__WHAT TO DO__:
1 > From the QuickBooks passage, output the part that begins at the words "Use Account Numbers: The" and stops after the words "Accounts check box.", copied exactly.
2 > For each statement below, tell whether the QuickBooks passage agrees with it. Answer yes or no and quote the deciding words. (a) The Company Preferences tab offers five general accounting check boxes. (b) Show Lowest Subaccount Only makes QuickBooks display the full heritage of the account. (c) There are times when deselecting the Require Accounts check box makes sense.

───── PASSAGE PROVIDED ─────

How to Set General Accounting Options in QuickBooks 2012
The Company Preferences tab provides the following five general accounting check boxes as well as closing date settings. (These check boxes are probably self-explanatory to anybody who has done a bit of accounting with QuickBooks, but for new QuickBooks users, here is a brief description of what each one does.)
Use Account Numbers: The Use Account Numbers check box, if selected, enables you to enter an account number for a transaction. The associated check box, Show Lowest Subaccount Only, tells QuickBooks to display only the name and account number of a subaccount (if you’re using one) instead of the full heritage of the account.
If you use a lot of levels of subaccounts, this option can really clean up views, making it easier to tell what account you’re looking at.
Require Accounts: The Require Accounts check box, if selected, tells QuickBooks that you must specify an account for a transaction. This makes sense. If you aren’t using accounts to track the amounts that flow into and out of the business, you aren’t really doing accounting. It would never make sense to deselect the Require Accounts check box.

───── SUPPLIED INFORMATION ─────

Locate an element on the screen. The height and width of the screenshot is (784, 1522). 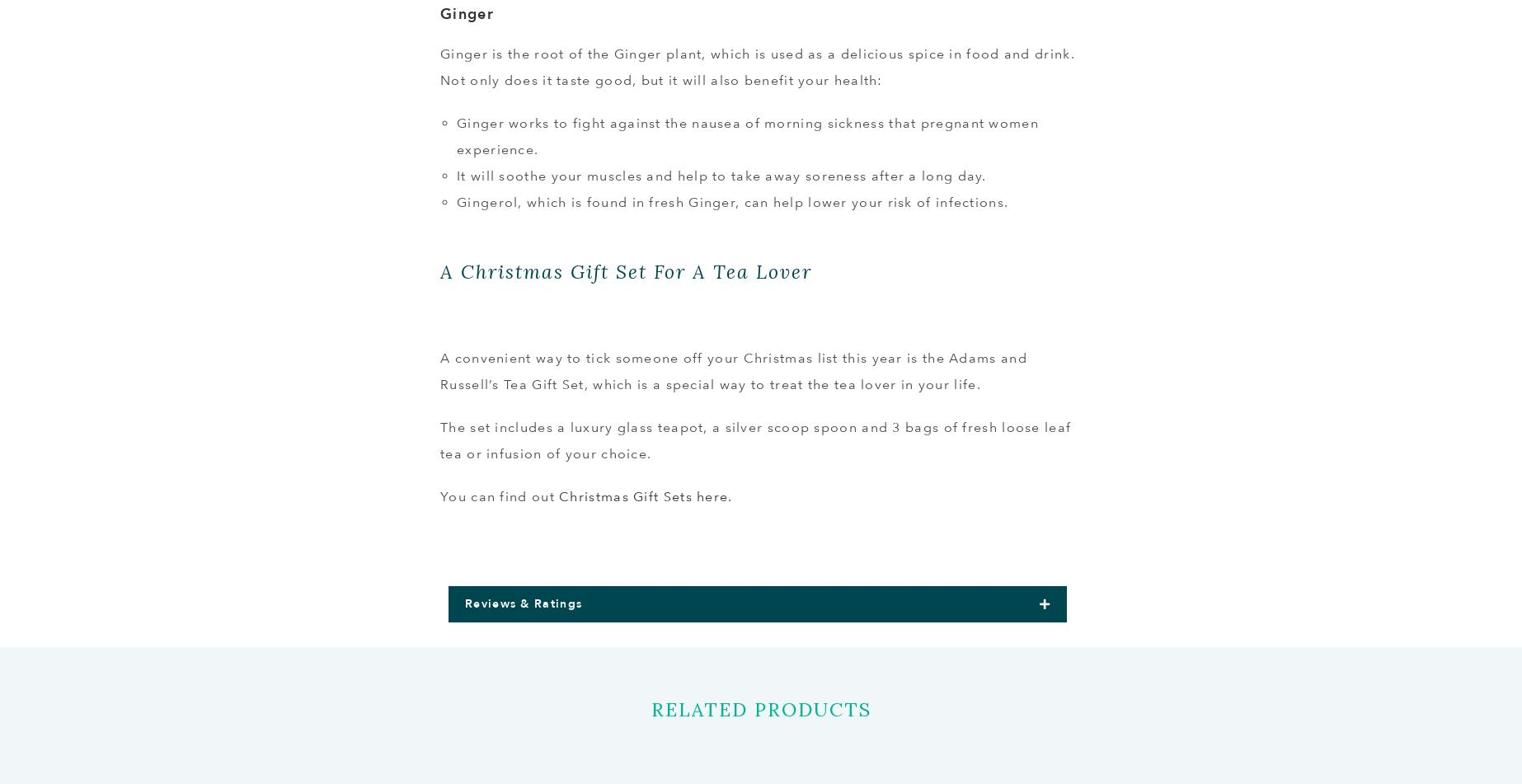
'A convenient way to tick someone off your Christmas list this year is the Adams and Russell’s Tea Gift Set, which is a special way to treat the tea lover in your life.' is located at coordinates (732, 370).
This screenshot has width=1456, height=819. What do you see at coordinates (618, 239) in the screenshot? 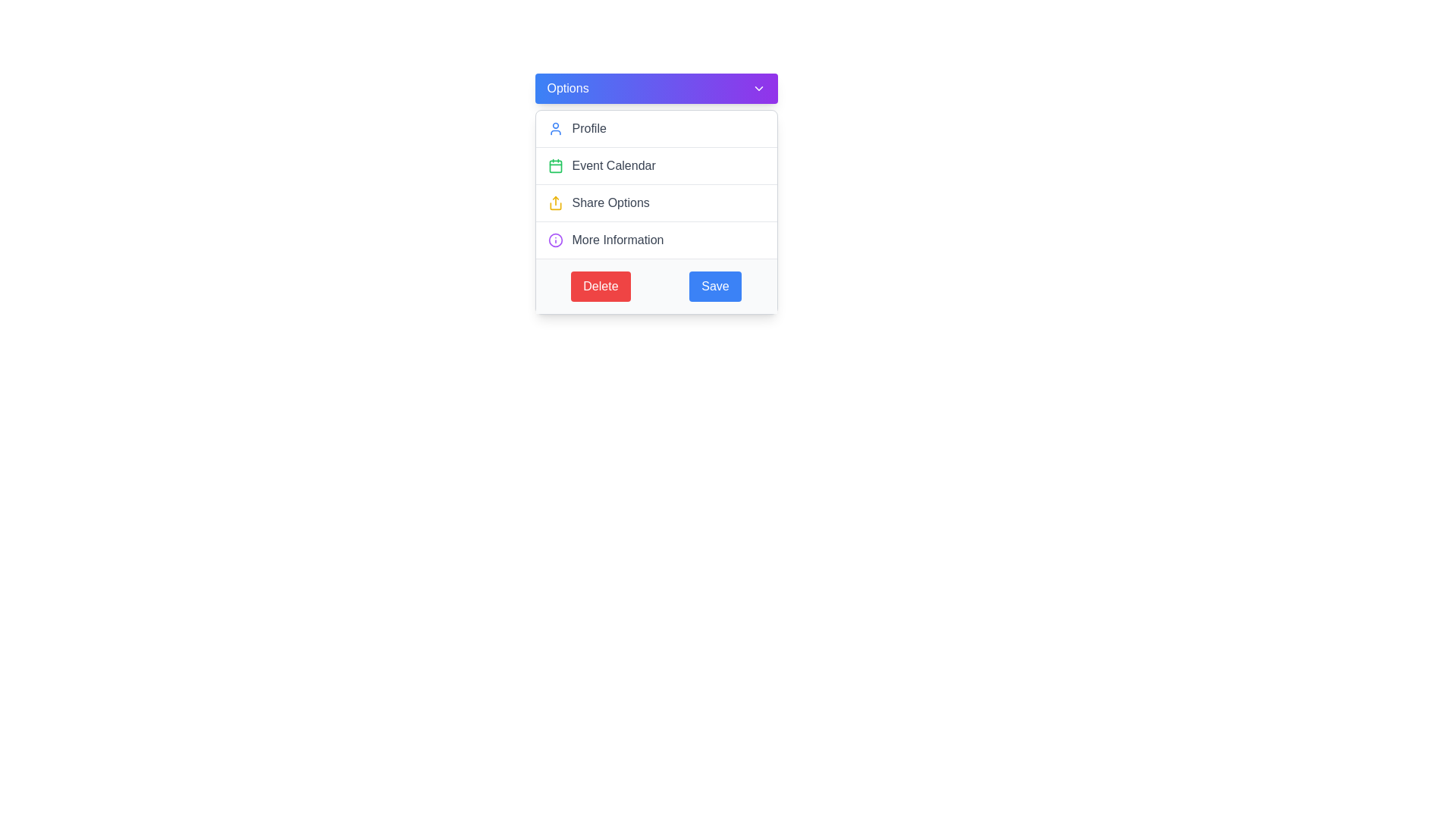
I see `the 'More Information' text label, which is styled in gray and located at the bottom of the dropdown menu beneath the 'Options' button` at bounding box center [618, 239].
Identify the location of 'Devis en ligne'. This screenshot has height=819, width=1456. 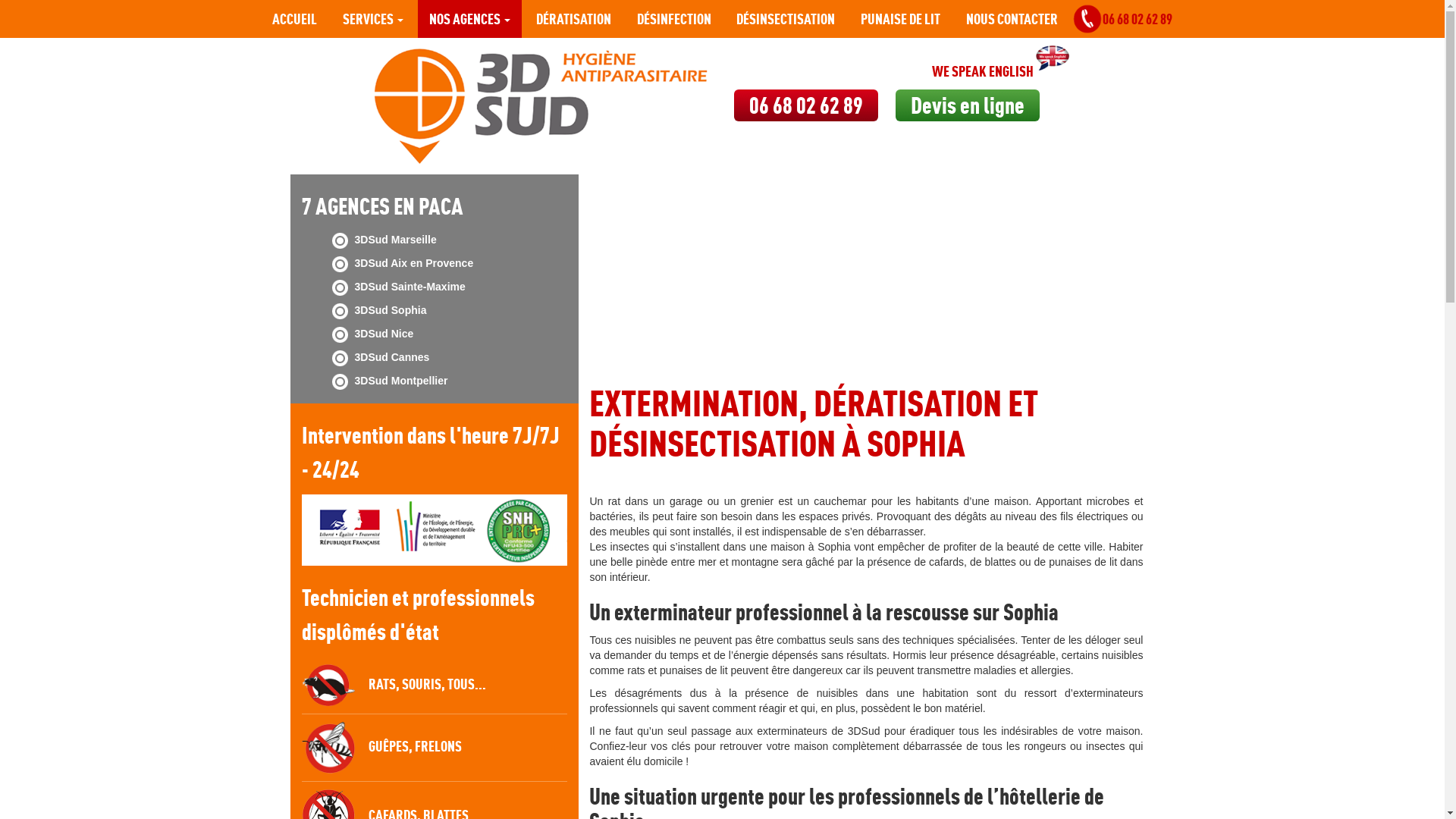
(967, 104).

─────

__RESPONSES PER TASK__:
1 >
Use Account Numbers: The Use Account Numbers check box, if selected, enables you to enter an account number for a transaction. The associated check box, Show Lowest Subaccount Only, tells QuickBooks to display only the name and account number of a subaccount (if you’re using one) instead of the full heritage of the account.
If you use a lot of levels of subaccounts, this option can really clean up views, making it easier to tell what account you’re looking at.
Require Accounts: The Require Accounts check box, if selected, tells QuickBooks that you must specify an account for a transaction. This makes sense. If you aren’t using accounts to track the amounts that flow into and out of the business, you aren’t really doing accounting. It would never make sense to deselect the Require Accounts check box.

2 >
(a) Yes: "The Company Preferences tab provides the following five general accounting check boxes"
(b) No: "display only the name and account number of a subaccount (if you’re using one) instead of the full heritage of the account"
(c) No: "It would never make sense to deselect the Require Accounts check box."